• **Exercise objective**
Only the lines from the one containing "1366x768 pixels. How" through the end of the entries are wanted, retyped exactly and without pictures.

• **Input records**
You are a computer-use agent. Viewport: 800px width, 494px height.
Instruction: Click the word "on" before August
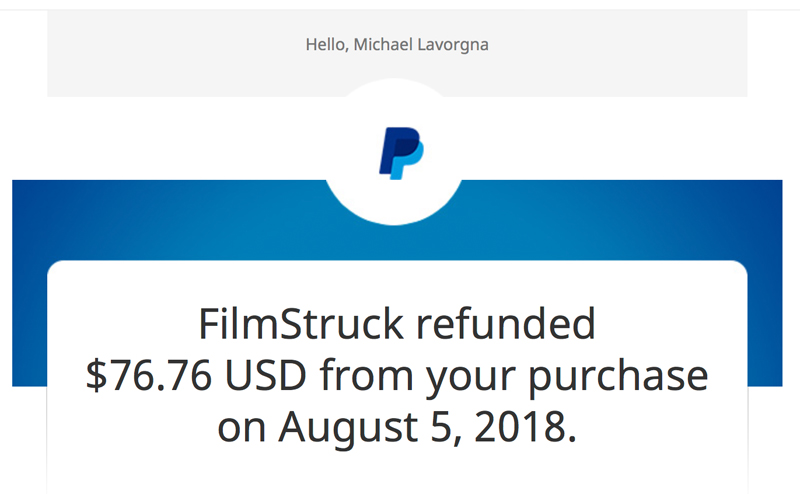pos(242,428)
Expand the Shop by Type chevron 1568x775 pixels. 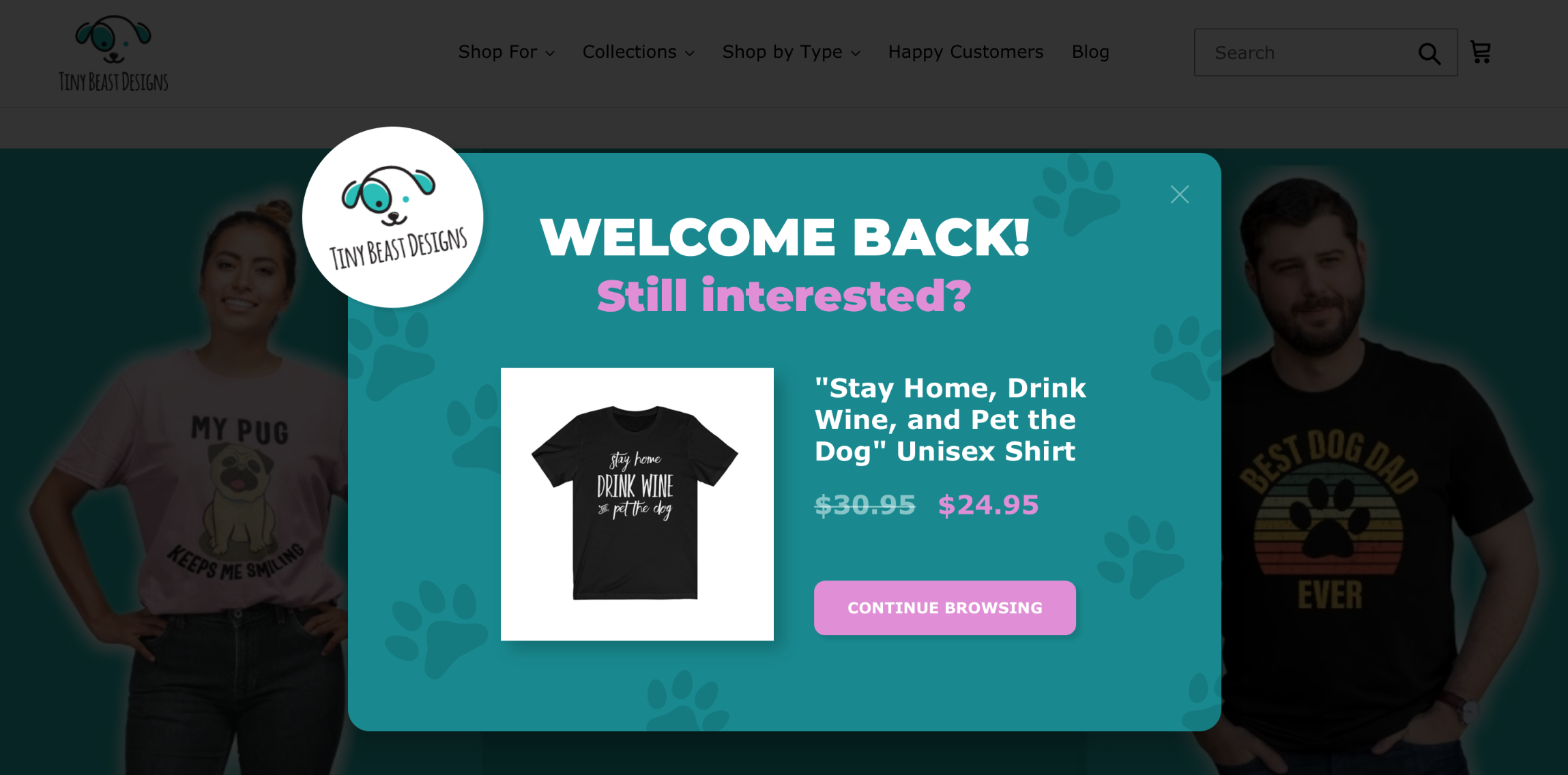coord(856,53)

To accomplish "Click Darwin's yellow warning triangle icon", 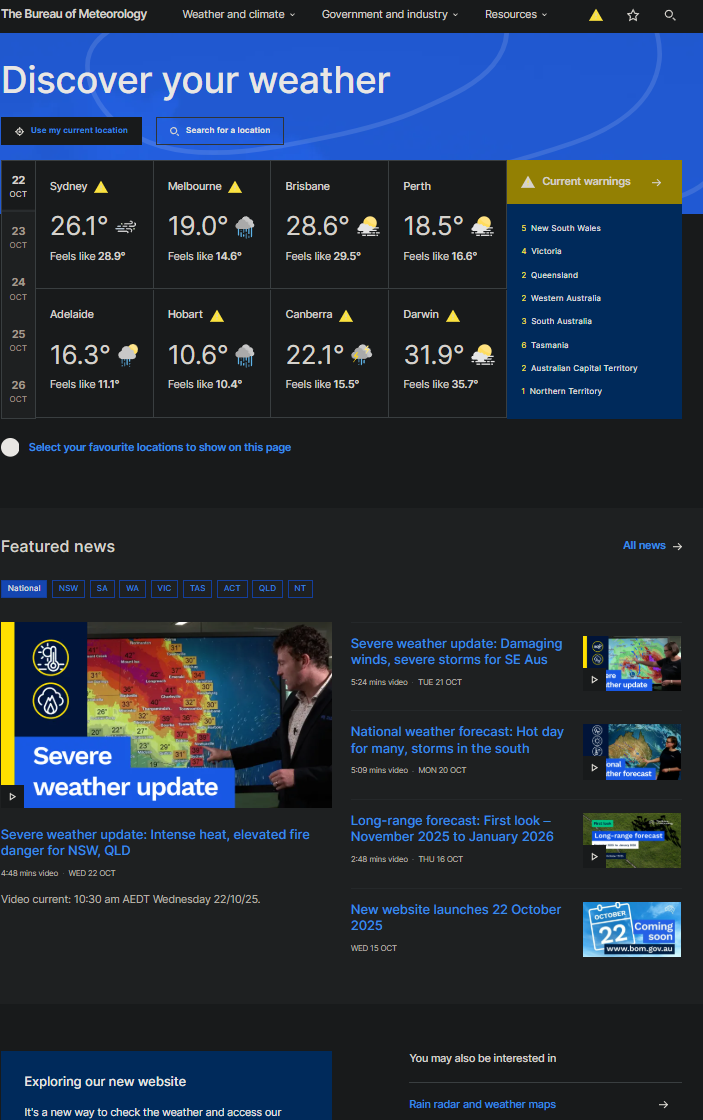I will pos(453,315).
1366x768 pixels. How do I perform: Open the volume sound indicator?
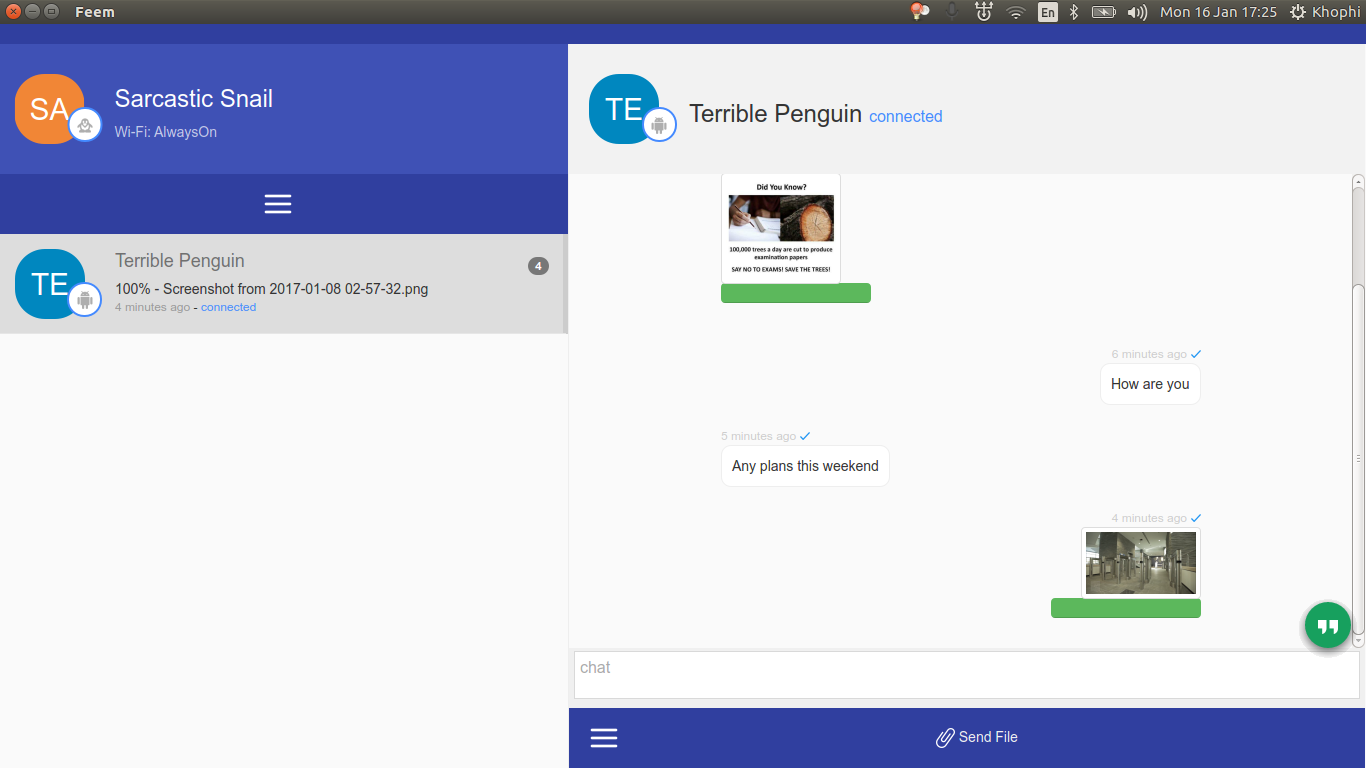tap(1136, 12)
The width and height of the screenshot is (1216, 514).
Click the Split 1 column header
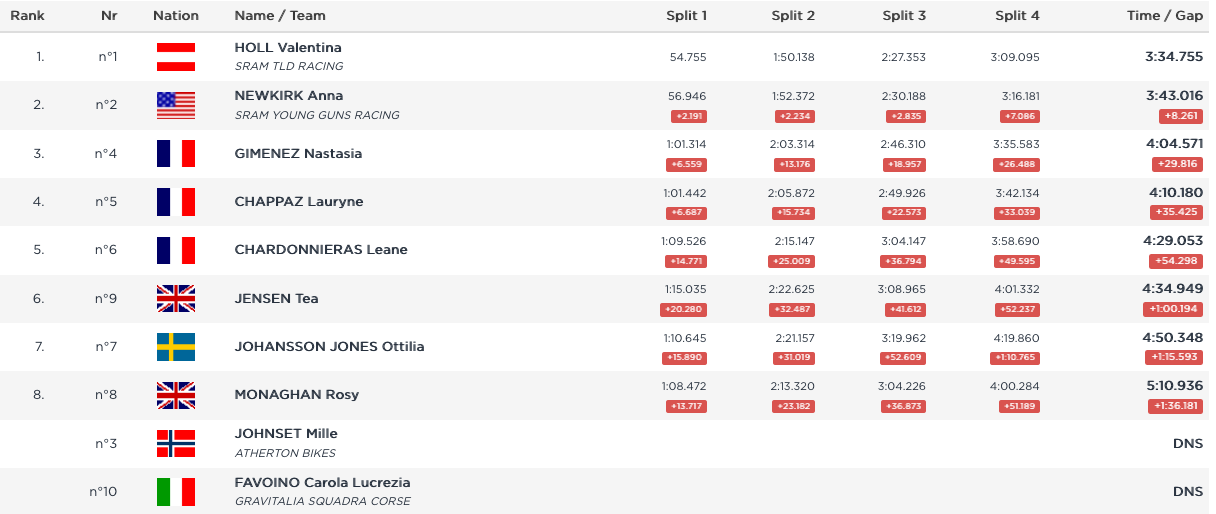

• **Task response**
1366x768 pixels. How do I perform: Open the volume sound indicator?
tap(1136, 12)
The width and height of the screenshot is (1216, 514).
Click the Split 1 column header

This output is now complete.